Spruce formers hold their shape well when bent and make the hull firm and sufficiently elastic. Another suitable type of wood for the frames is ash. This wood is tough and strong. Due to its natural elasticity it bends slightly rounder, which changes the bottom of the hull to its basic shape. The hull becomes a little softer here, but equally strong.
All fittings, i.e. seat frames, decks, thwarts and the outer coaming are made of hardwood. Ash is recommended, but cherry wood could also be used here.

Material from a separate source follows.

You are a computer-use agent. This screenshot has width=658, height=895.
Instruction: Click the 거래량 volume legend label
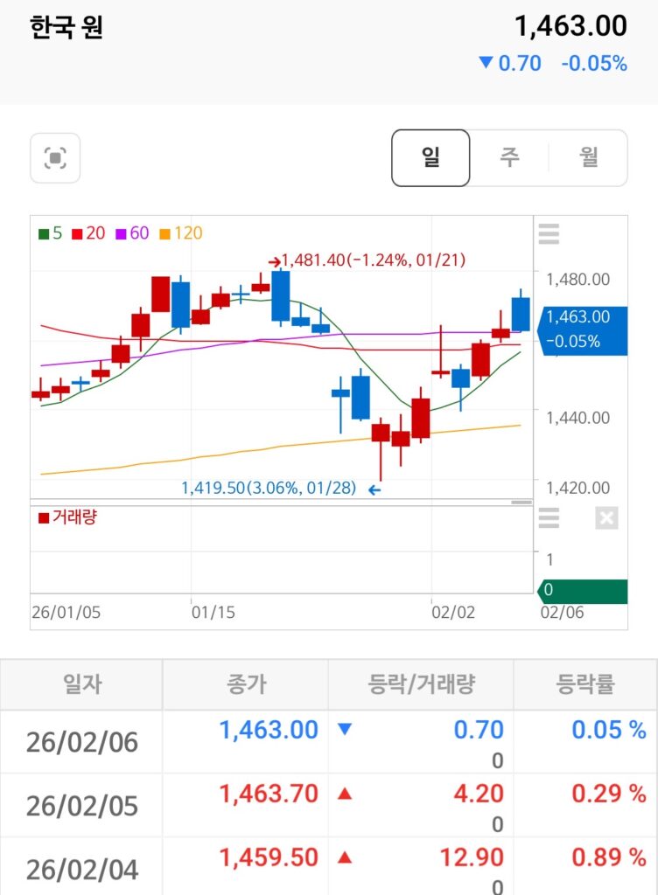coord(68,517)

For the upholstery, pure cotton canvas is used, weighing about 350 g/m², a good compromise between durability and weight. The canvas is only stretched to maintain the outstanding characteristics of this construction method - wood and canvas can yield in the event of strong impacts and, if necessary, shift against each other without breaking or tearing.
For the treatment of wood in the interior I prefer a mixture of linseed oil and varnish oil based on natural oil. Here the wood is protected up to the depth by the oil and the surface is sealed. Thus the wood keeps its natural appearance.
For the exterior paint coat natural oil paints or high-quality boat paints on synthetic resin basis are equally suitable. A shellac bottom in the underwater area is quite common and recommended for these boats, as it is more abrasion-resistant and can be easily renewed without much effort.